I agree with the comment about media complicity and normalization of horrific events. It is something, speaking as a former newsman, that both baffles and stings me…and I’m sure my colleagues with whom I came of age in the business, all agree.
Many of us remember when the media writ large was generally honorable and/or reliable in reporting events as they were, even with the inherent biases of publishers and producers.  Yes, there were yellow journals and scandal sheets that preyed on a sensation-seeking audience, but nothing then compares to the graphic, gleeful, almost hate-extolling media outlets of the 21st century. The rise of the Internet, the uncontrollable spewing of social media, the inflammatory rhetoric and stiletto-like flicks of dehumanizing language that are broadcast from the very wells of the House and Senate floors sadden me as they do millions more of us here in the States and around the world. 

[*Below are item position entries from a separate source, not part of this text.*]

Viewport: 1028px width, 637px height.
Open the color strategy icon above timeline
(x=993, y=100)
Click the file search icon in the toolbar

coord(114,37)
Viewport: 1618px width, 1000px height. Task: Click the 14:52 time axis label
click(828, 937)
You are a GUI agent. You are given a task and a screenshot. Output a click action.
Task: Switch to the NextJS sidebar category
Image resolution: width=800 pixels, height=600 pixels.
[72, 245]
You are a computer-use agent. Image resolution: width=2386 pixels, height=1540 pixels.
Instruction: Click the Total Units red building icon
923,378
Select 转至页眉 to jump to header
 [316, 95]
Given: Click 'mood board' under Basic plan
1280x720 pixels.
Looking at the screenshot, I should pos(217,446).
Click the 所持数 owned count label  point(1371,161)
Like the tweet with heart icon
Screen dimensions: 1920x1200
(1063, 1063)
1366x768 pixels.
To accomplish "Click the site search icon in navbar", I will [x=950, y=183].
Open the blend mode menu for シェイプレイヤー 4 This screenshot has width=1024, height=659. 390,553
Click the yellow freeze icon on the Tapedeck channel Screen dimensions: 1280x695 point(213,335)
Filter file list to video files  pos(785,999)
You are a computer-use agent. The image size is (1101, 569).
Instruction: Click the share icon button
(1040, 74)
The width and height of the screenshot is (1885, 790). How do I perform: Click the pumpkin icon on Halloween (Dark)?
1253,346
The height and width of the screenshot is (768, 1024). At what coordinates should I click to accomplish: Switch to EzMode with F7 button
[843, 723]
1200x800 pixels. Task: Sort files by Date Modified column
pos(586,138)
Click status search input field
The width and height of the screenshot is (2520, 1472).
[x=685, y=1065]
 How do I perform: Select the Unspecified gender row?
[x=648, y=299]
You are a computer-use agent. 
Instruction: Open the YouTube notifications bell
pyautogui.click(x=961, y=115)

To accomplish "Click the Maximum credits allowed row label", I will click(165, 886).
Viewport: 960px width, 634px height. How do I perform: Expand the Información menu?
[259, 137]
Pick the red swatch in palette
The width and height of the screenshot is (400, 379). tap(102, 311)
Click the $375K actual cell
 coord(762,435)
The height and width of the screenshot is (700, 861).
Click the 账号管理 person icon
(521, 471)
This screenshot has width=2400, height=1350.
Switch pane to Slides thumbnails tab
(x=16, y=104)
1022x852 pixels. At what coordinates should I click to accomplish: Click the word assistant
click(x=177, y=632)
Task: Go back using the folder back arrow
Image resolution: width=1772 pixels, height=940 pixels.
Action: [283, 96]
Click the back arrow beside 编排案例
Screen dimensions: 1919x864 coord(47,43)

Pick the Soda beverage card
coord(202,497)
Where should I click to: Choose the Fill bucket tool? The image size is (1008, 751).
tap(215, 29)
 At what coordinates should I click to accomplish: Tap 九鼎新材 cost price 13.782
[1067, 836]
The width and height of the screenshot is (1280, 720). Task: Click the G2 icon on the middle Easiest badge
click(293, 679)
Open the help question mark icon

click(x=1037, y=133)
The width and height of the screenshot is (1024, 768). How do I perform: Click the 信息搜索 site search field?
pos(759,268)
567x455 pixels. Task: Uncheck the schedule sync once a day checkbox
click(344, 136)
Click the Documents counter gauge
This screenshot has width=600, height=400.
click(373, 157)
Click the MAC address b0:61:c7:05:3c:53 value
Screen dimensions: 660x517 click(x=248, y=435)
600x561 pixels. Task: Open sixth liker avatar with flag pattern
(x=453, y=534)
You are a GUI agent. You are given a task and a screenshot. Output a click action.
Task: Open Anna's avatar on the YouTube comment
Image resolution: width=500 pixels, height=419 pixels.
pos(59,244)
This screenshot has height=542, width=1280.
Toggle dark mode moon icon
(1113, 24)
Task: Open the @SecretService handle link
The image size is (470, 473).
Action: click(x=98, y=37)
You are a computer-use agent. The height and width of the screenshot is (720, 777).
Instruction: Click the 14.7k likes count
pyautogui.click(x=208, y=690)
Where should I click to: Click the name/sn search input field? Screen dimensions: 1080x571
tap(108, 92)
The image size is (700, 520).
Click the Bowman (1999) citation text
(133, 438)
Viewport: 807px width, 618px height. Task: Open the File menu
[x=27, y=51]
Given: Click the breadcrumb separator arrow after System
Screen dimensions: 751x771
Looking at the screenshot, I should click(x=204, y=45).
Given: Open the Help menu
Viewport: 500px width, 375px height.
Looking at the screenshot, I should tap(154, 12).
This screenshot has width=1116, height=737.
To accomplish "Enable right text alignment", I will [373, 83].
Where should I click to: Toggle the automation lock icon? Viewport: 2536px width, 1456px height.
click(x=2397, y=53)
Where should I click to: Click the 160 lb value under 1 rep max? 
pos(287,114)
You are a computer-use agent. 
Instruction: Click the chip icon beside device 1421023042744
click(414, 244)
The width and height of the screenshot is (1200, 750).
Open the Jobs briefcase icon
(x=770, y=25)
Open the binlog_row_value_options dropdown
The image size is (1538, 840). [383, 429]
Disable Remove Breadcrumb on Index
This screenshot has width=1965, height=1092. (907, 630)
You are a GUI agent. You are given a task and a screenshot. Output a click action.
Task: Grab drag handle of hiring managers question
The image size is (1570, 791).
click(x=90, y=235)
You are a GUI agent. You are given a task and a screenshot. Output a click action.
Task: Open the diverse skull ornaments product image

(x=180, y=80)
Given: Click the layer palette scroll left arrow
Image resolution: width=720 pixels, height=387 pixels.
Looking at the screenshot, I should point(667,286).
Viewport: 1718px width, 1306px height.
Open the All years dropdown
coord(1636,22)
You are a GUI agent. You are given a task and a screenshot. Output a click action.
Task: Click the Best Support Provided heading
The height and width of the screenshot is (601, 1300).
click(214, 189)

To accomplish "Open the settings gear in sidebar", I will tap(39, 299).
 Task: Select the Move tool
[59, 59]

It seems sometimes to me that America has become a gyroscope no longer fully spun up and stable and precise in its position. Rather we are spinning down, tilting, wobbling, wandering aimlessly across the global tabletop. This directionless amble away from our founding principles can only lead to a terrible, inescapable conclusion—Americans may not be the ones capable of righting ourselves to our original image, becoming vulnerable, instead, to the rough hands of others who see in our instability and teetering, an opportunity to use our weakness for their own designs. I fear very much for that. The nationalism that awaits will not be ours if our leaders continue to ignore what is needed to re-spin the promise of democracy; not a white democracy, not a monied democracy, not a privileged democracy, but a fair, just, inclusive, responsible, and accountable democracy.
We must resolve to recognize white supremacy, or white nationalism, for its manifold appearances in our society.
It poses as poverty; it poses as privilege; it poses as stupidity, and it poses as knowledge. It poses as the best of the past and it poses as the hope for the future. It poses in rags and it poses as high fashion. It poses with a sneer and it poses with a smile. It runs for office on the fumes of impossible promises, and it gets elected on the sad dreams of misbegotten glory of fools and haters and idiots.
What happened in New Zealand is what happens in our hometowns when innocents of the wrong color, faith, ability or mere happenstance of birth are mowed down like spring grass, under the cruel, and hand-sharpened blades of hate. It is nothing new.
No, white supremacy has always been with us...it only needed a champion of the highest rank--a seemingly untouchable torchbearer--to give it the brand of righteousness it has been seeking, a sense of entitlement and empowerment to lay its atrocities before us...unafraid of consequence, because its master holds the highest office and lets loose the dogs of discord and death with his every breath.
If we want, truly, to banish those nationalist hounds of Hades…each a Cerberus intent on disemboweling all national comity, truth, justice, economic stability, equality, and electoral fairness…we must stop recognizing, nominating, and electing men and women whose goals are to normalize and perpetuate the white-power policies of the past and who seek office only to establish a perverted form of executive and legislative authority over a cowed and eyes-averted nation.